In computational complexity theory, a computational problem is complete for a complexity class if it is, in a formal sense, one of the "hardest" or "most expressive" problems in the complexity class. If a problem has the property that (if you know how to solve it) it allows you to quickly solve any problem in a complexity class, it is called hard for that class.
More formally, a problem p is called hard for a complexity class C under a given type of reduction, if there is a reduction of this type from any problem in C to p. If a problem is both hard for a class, and a member of the class, it is complete for that class (under the given type of reduction).

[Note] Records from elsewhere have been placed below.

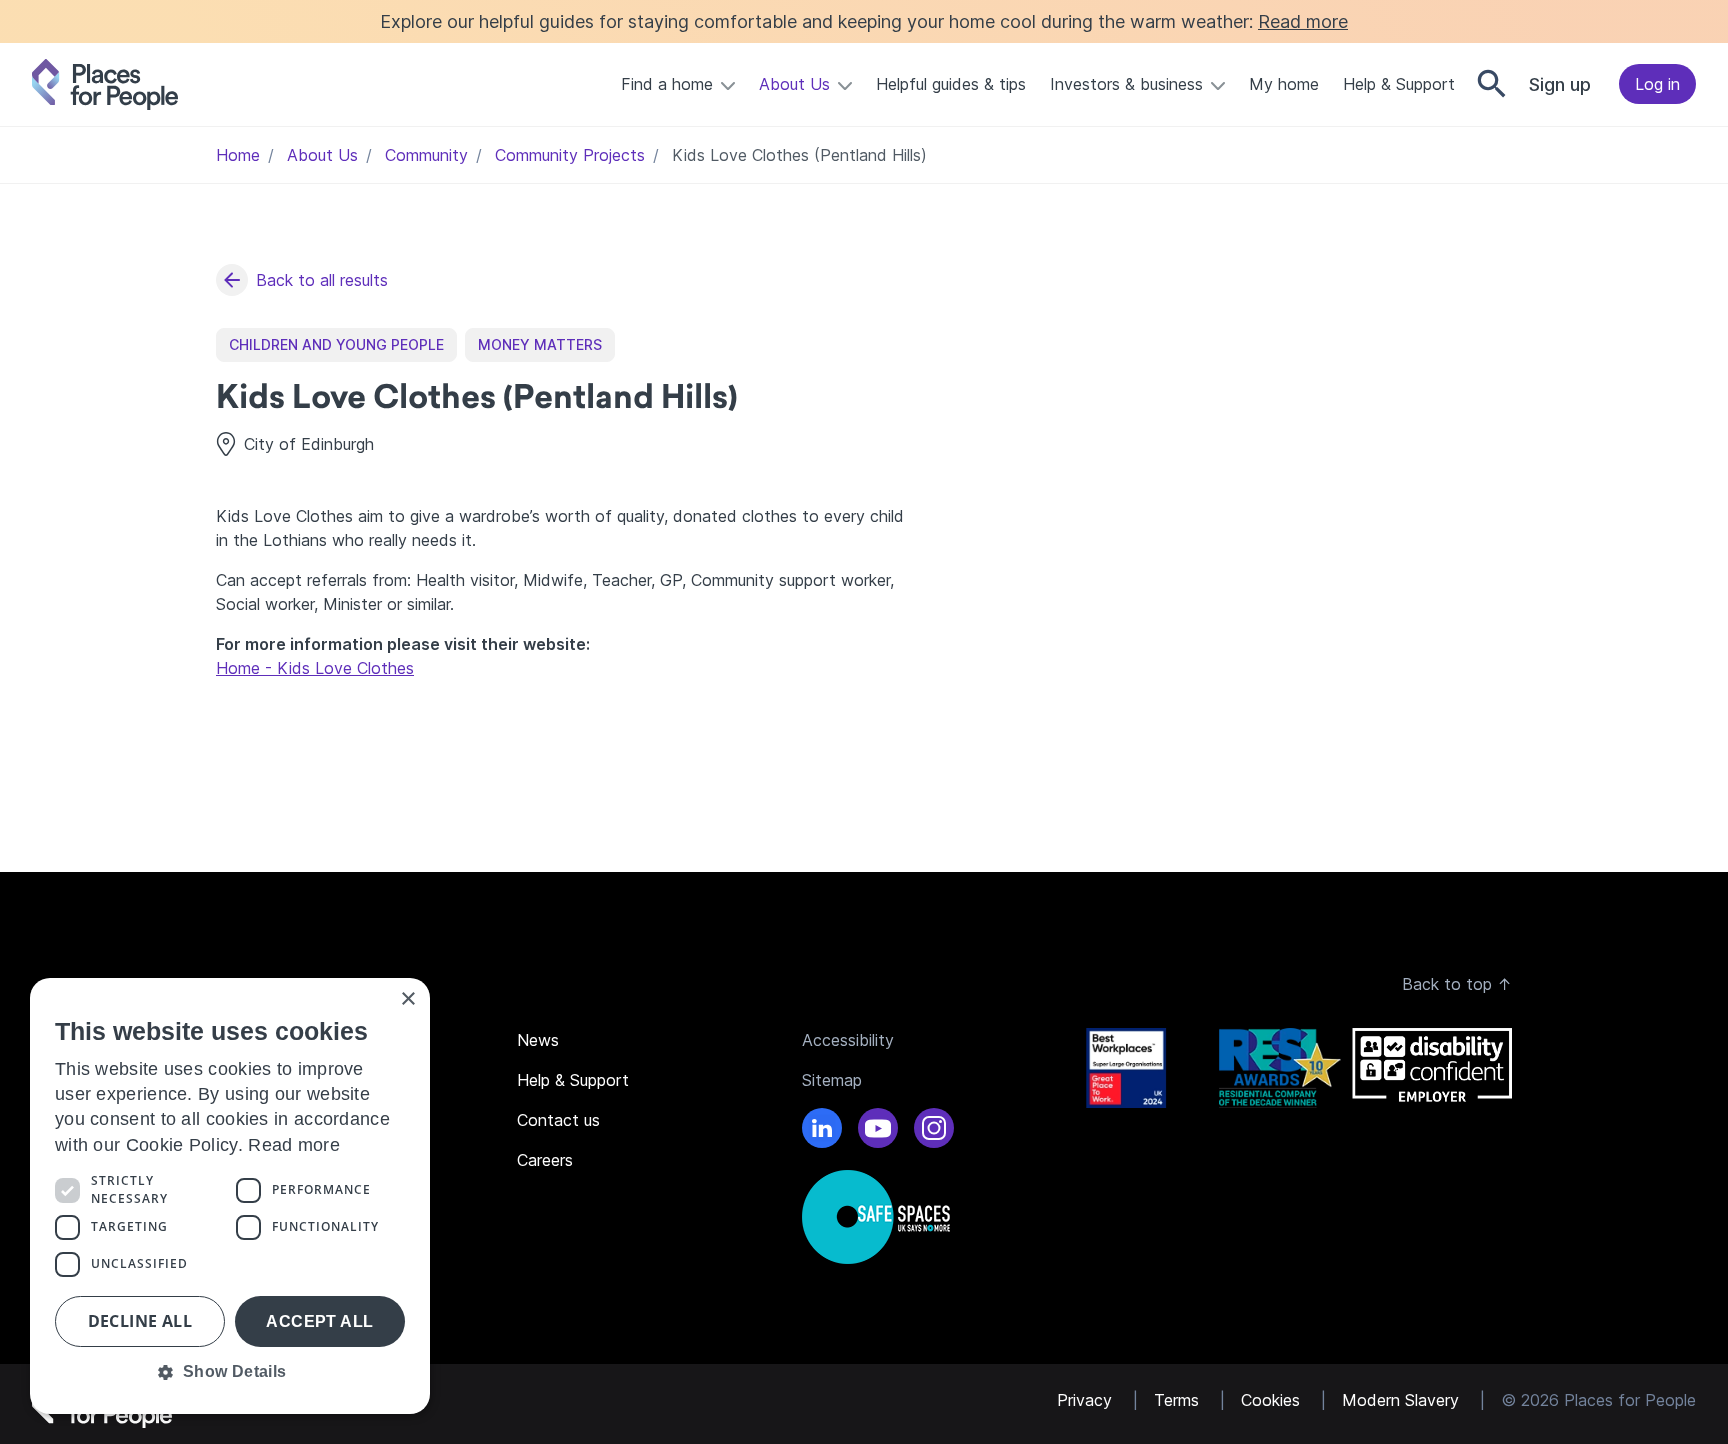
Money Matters (540, 344)
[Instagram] (934, 1131)
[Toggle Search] (1492, 84)
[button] (230, 1372)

A problem that is complete for a class C is said to be C-complete, and the class of all problems complete for C is denoted C-complete. The first complete class to be defined and the most well-known is NP-complete, a class that contains many difficult-to-solve problems that arise in practice. Similarly, a problem hard for a class C is called C-hard, e.g. NP-hard.
Normally it is assumed that the reduction in question does not have higher computational complexity than the class itself. Therefore it may be said that if a C-complete problem has a "computationally easy" solution, then all problems in "C" have an "easy" solution.
Generally, complexity classes that have a recursive enumeration have known complete problems, whereas those that do not, don't have any known complete problems. For example, NP, co-NP, PLS, PPA all have known natural complete problems, while RP, ZPP, BPP and TFNP do not have any known complete problems (although such a problem may be discovered in the future).
There are classes without complete problems. For example, Sipser showed that there is a language M such that BPPM (BPP with oracle M) has no complete problems.[1]